The VanEck Vectors Social Sentiment ETF started trading Thursday in a bid to play off the retail-investing boom and the buzz investors are creating on Reddit, Twitter and other social media platforms around their favorite stocks.

"This represented to us a new era of investing," said Ed Lopez, head of ETF product at asset manager Van Eck Securities Corp., manager of the ETF which goes by the ticker BUZZ. "People are sourcing information online and, more broadly, with the sharing of ideas."

Investors hoping to use the ETF to hop on the recent craze in GameStop Corp. and AMC Entertainment Holdings Inc. will be sorely disappointed, though. The ETF has 75 stocks within it, but the videogame retailer and shares of some other companies at the epicenter of the recent Reddit-trading frenzy aren't included.

Jamie Wise, founder of Buzz Indexes who also runs a hedge fund strategy out of Toronto, said that's because GameStop, AMC and other stocks retail traders have been buzzing about failed to meet the indexing criteria on which the ETF is based.

Companies that trade on major U.S. exchanges and have market values of at least $5 billion are the initial hurdles for entry, and one GameStop failed to meet as of the index's last quarterly rebalance, Mr. Wise said. GameStop's market cap was about $8.5 billion on Thursday and rose as high as $22.7 billion in late January.

Other than that, constituents need to see at least $1 million in three-month average daily trading volume and be consistently talked about on social media over a longer period. Exactly how many mentions is part of Buzz Indexes's secret sauce.

However, the fund features several other stocks popular with the denizens of Reddit's WallStreetBets and Twitter. There's electric-car maker Tesla Inc., fuel-cell developer Plug Power Inc. and online gambling site DraftKings Inc. But there's also a variety of staid stocks, including Ford Motor Co., Pfizer Inc. and Boeing Co.

That assortment of stocks proved vulnerable to the market's ongoing pullback. The recent surge in Treasury yields, coupled with expectations for big economic growth this year, has forced investors to reassess how much stock exposure they have. That's mostly been to the detriment of tech and other growth stocks, many of which make up BUZZ.

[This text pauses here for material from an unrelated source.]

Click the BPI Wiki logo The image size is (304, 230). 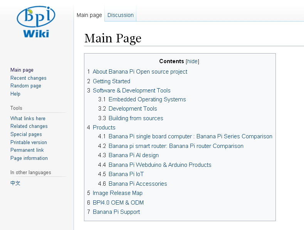(36, 22)
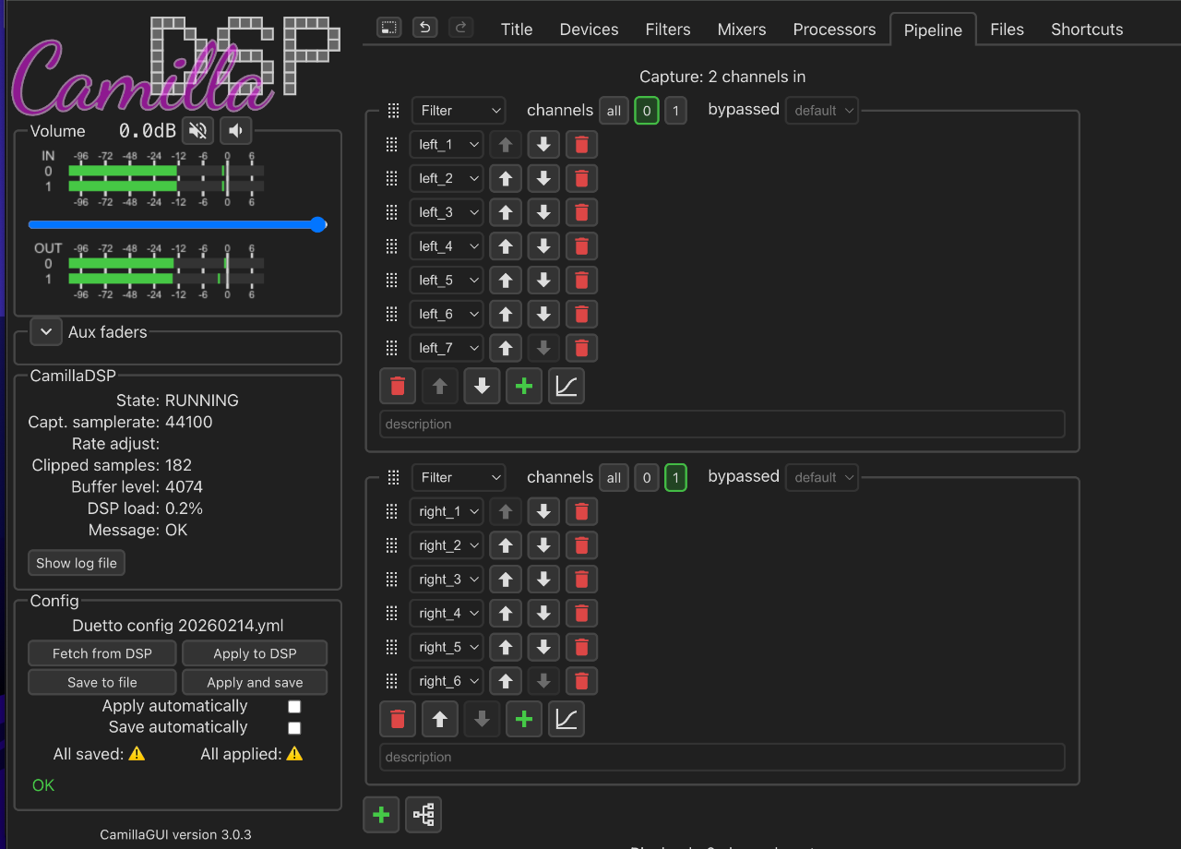The image size is (1181, 849).
Task: Click the Apply and save button
Action: tap(255, 683)
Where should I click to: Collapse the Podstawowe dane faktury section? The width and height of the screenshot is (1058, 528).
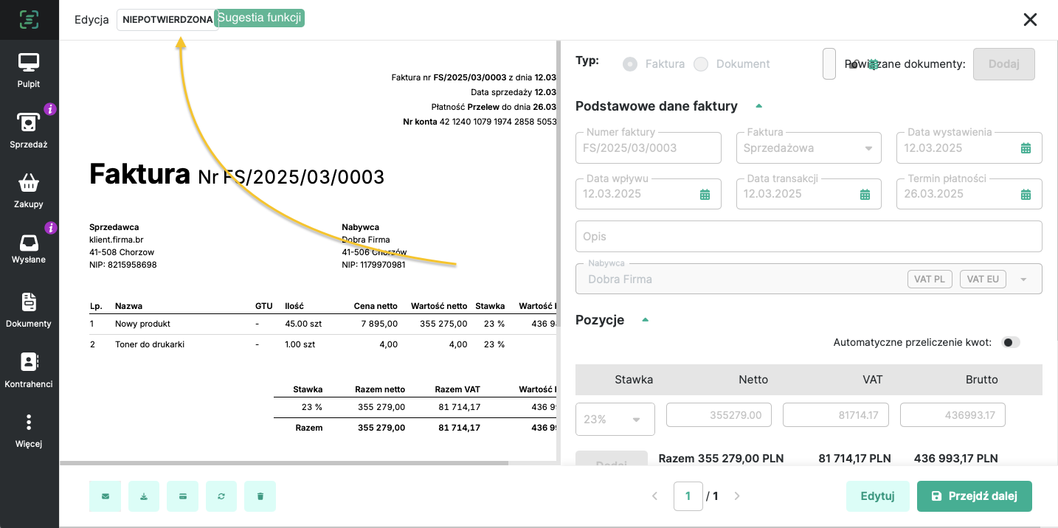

Stocks across the market registered further losses on Thursday as that shift continued. The ETF was down 3.4% during its trading debut, worse than the S&P 500's 1.1% slide. PlugPower dropped 13%, while Tesla and DraftKings were both off about 6%.

"They're having a challenging environment right now," Mr. Wise conceded of some of the fund's constituents.

This is the second go-around for Mr. Wise's index. An earlier incarnation was used in the Sprott Buzz Social Media Insights ETF. It was launched in 2016, managed to outperform the S&P 500 over certain periods but never garnered much fanfare. The asset manager at the time shut the fund after raising just $8.8 million, well below the level of viability for an ETF.

This time around, Messrs. Wise and Lopez say the timing appears right for an ETF built on social-media hype. Not taking any chances, Mr. Wise brought in Dave Portnoy, founder of Barstool Sports Inc. who also considers himself a brash day trader and uses social media to tout his wild bets.

Mr. Portnoy, a part owner in Buzz Indexes, has been promoting the ETF all week since he took to his signature water-cooler-style podium in a video explaining how the fund works, how he got involved, and, ultimately, why his legion of online followers should buy it.

"They showed me their algorithm. I said, 'This is brilliant, of course it will work,'" Mr. Portnoy said in the video. "Twitter, social media, all of it is dictating stock prices."

Mr. Wise said the decision to bring in Mr. Portnoy -- who has changed his Twitter profile picture to the ETF's logo, a drawing of a bee -- was a no-brainer. "He's a voice among millions in the online community," he added.

Mr. Lopez, of Van Eck, said Mr. Portnoy has no affiliation with the firm, only the index provider.

Mr. Portnoy continued to drum up support for the ETF on Thursday, even as red flashed across the stock market.

"If you don't think what is happening with $BUZZ right now doesn't show the power of me and Barstool, I don't know what to tell you," Mr. Portnoy tweeted, adding, "*I am not a financial advisor."